Experimental Results
The NRI model demonstrates efficacy across several simulated and real-world datasets:
- Physics Simulations: Including particles connected by springs, charged particles, and phase-coupled oscillators, the NRI model achieves near-perfect unsupervised recovery of interaction graphs and robust future state predictions.
- Motion Capture Data: When applied to human motion data, the model significantly outperforms predictive baselines, capturing dynamic dependencies among joints effectively. Moreover, dynamically re-estimating the latent graph improves prediction accuracy.
- Sports Tracking Data: For NBA player tracking data, NRI distinguishes itself by learning interpretable edge types relevant to basketball plays, such as distinguishing between ball handler interactions and other players.
Implications and Future Directions
The practical implications for NRI are profound, particularly in domains requiring dynamic system modeling without explicit interaction labels. The versatility of both MLP and GNN-based encoders, coupled with flexible decoder architectures, provides a framework adaptable to varying complexities in latent interactions.
Theoretically, NRI contributes to understanding how neural architectures can infer complex, multi-agent interactions.
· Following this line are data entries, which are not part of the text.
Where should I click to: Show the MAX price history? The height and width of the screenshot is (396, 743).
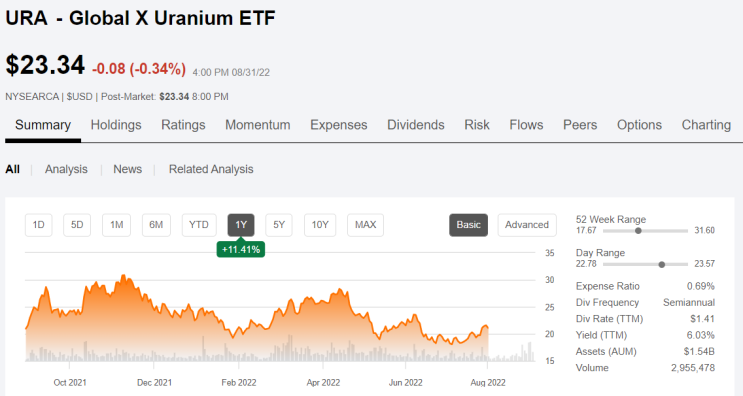pos(365,225)
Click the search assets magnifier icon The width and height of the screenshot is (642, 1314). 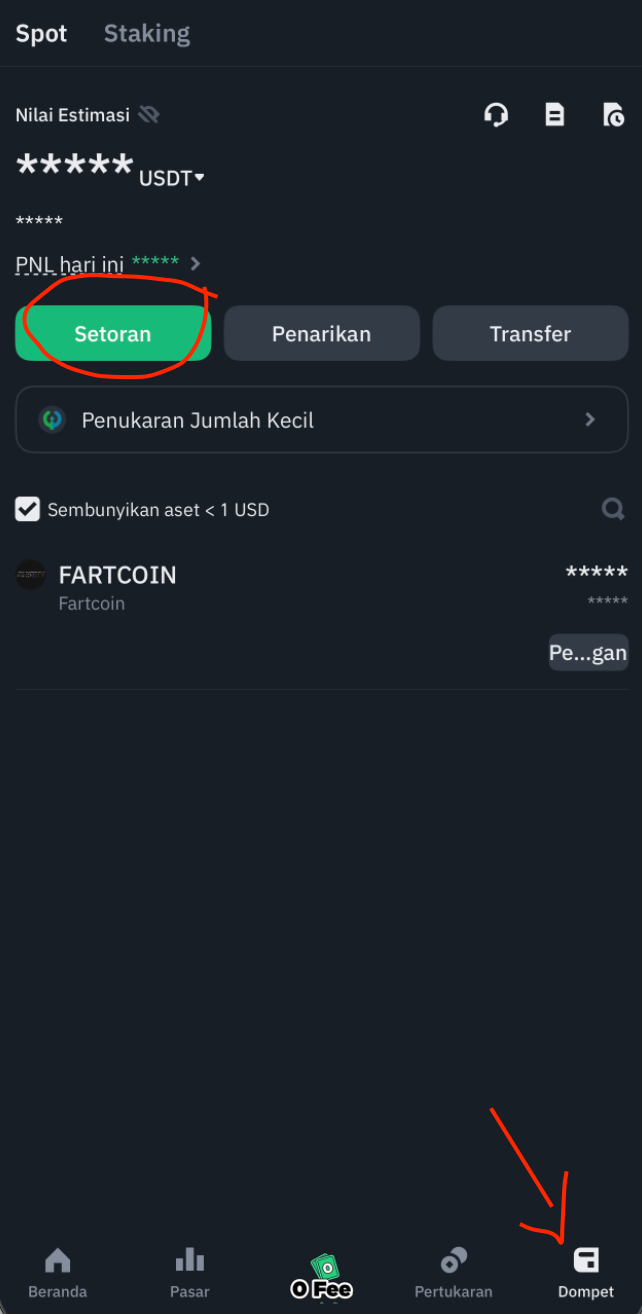click(613, 509)
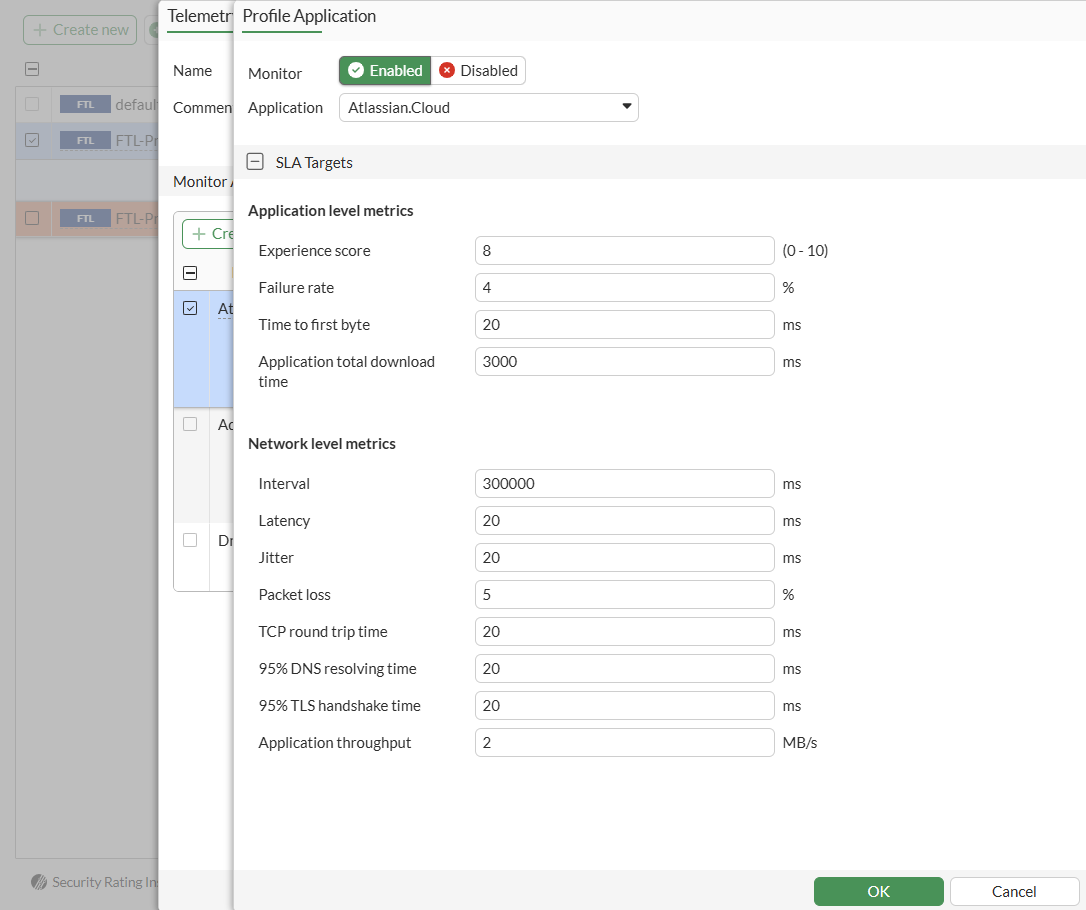Viewport: 1086px width, 910px height.
Task: Click the minus icon atop the monitored applications list
Action: tap(190, 273)
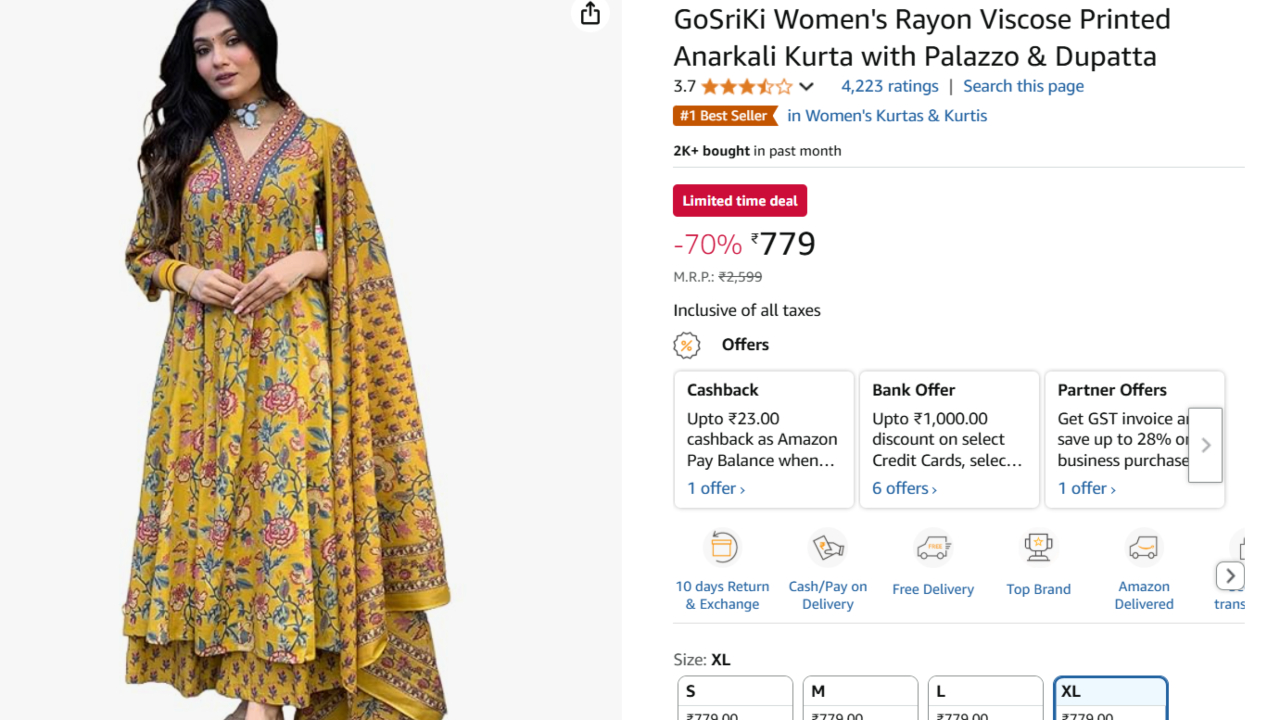
Task: Click the share icon above the product image
Action: pyautogui.click(x=590, y=15)
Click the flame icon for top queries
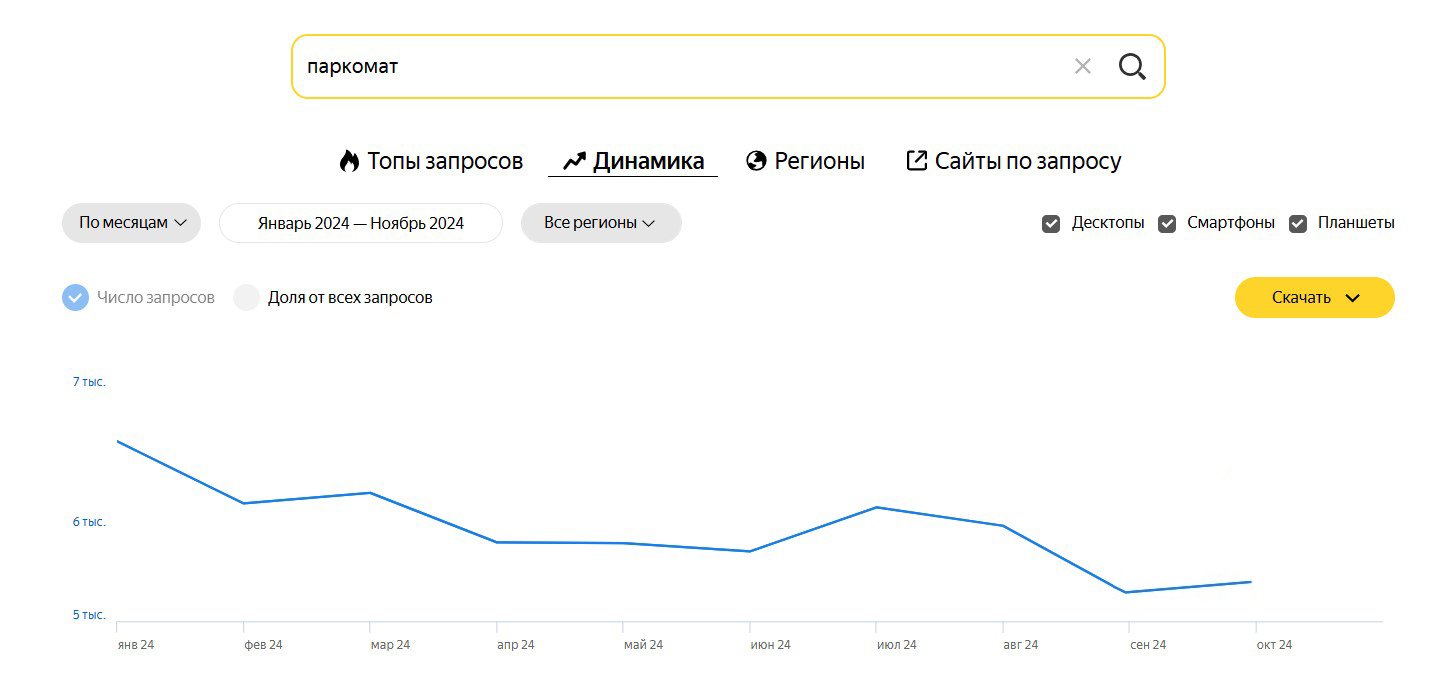This screenshot has height=681, width=1455. click(x=349, y=161)
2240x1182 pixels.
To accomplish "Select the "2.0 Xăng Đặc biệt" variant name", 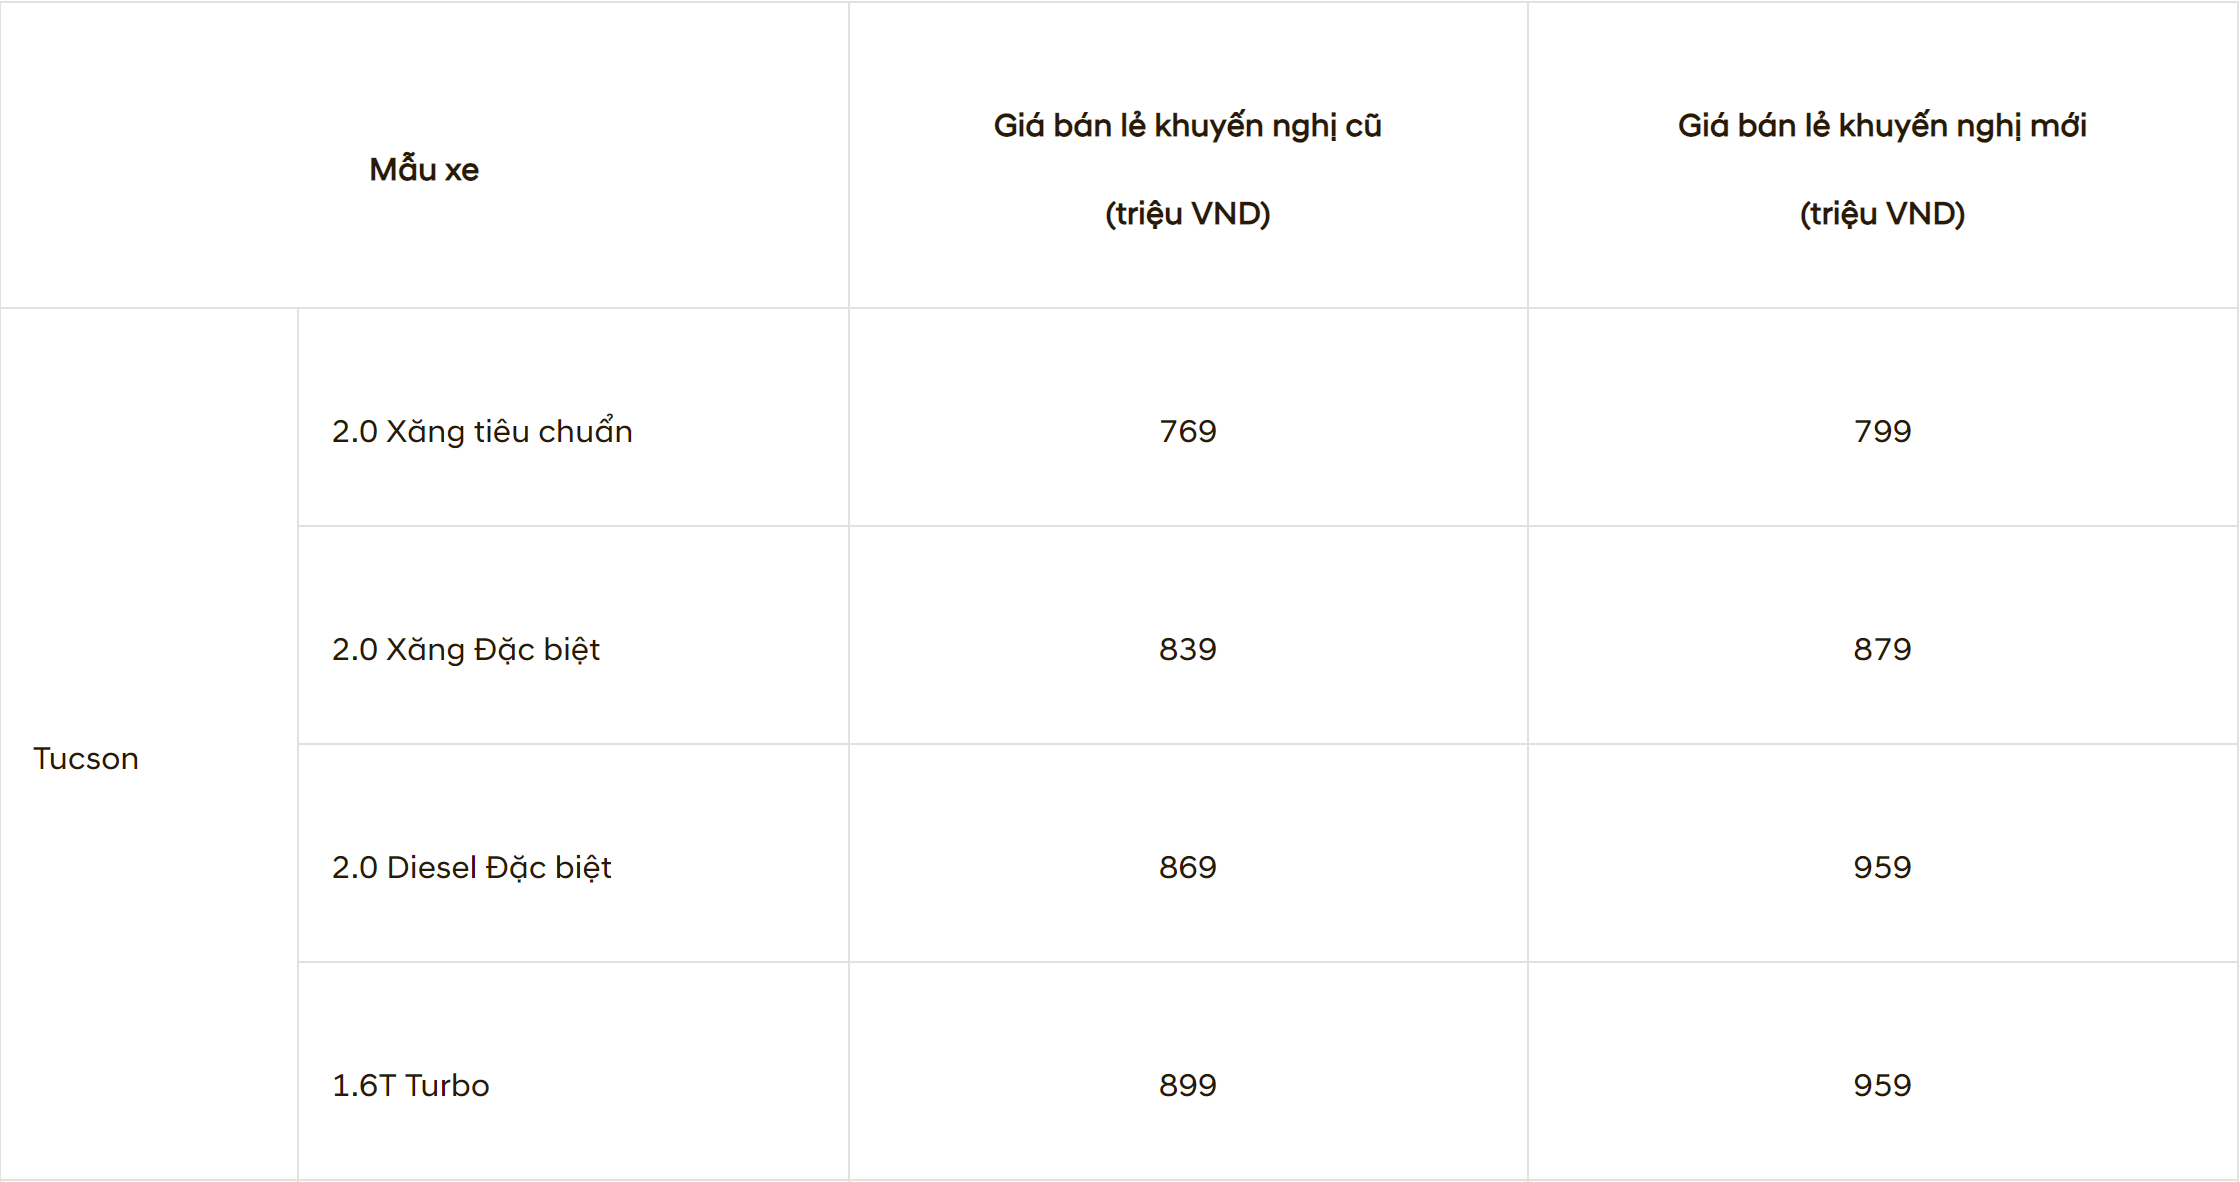I will [x=466, y=649].
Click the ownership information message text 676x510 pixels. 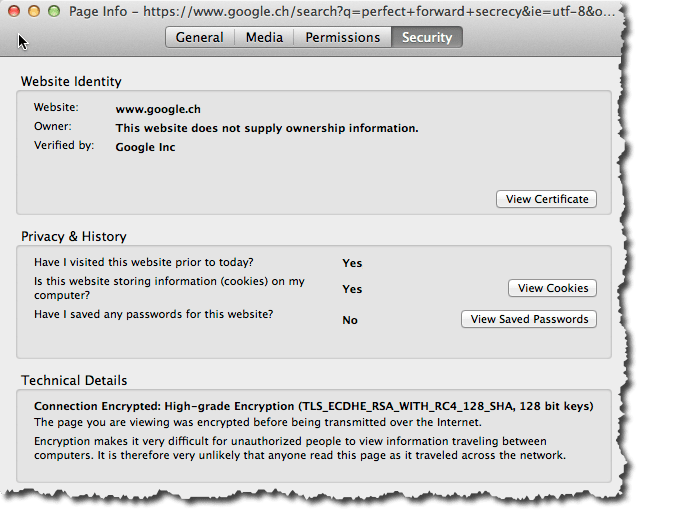point(267,128)
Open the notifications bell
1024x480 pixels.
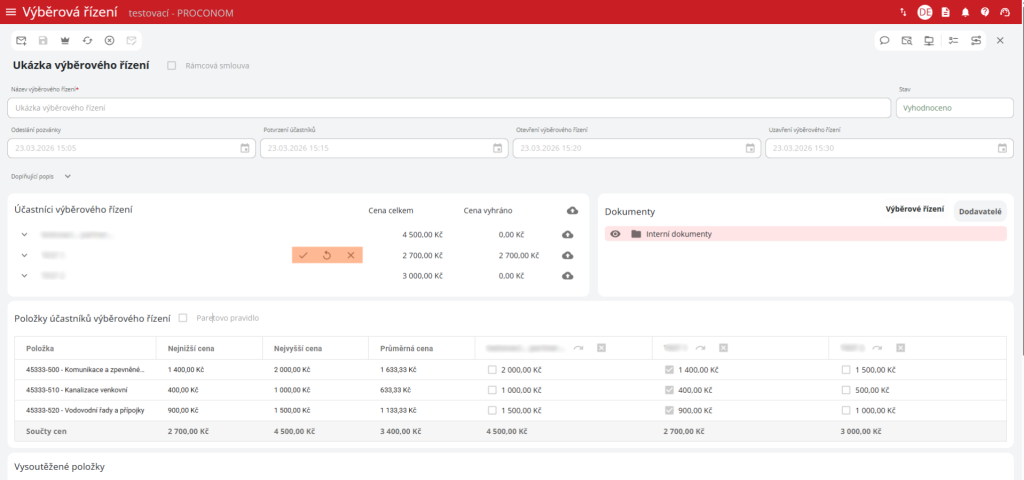click(x=965, y=12)
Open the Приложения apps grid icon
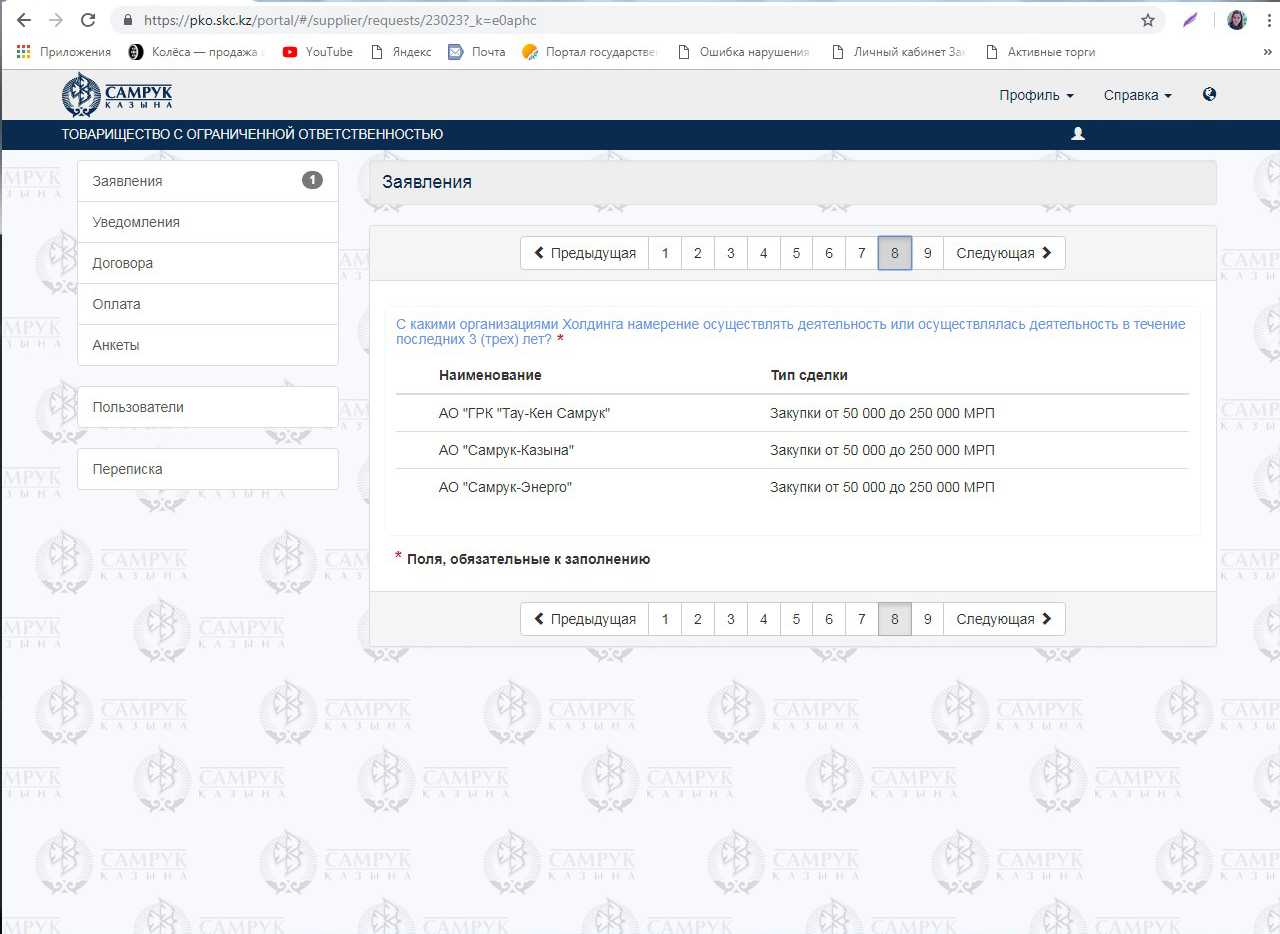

Future research can explore extensions to dynamic interaction graphs, improving long-term predictive accuracy and modeling even more intricate systems, such as those found in real-time traffic management or large-scale biological processes.
Conclusion
The NRI model marks a significant advancement in unsupervised learning of interacting systems. Its dual capability of inferring latent graphs and predicting dynamics positions it as a valuable tool for scientists and engineers working with complex multi-agent systems. With further refinement, particularly in handling dynamically evolving interactions, NRI holds promise for an even broader range of applications.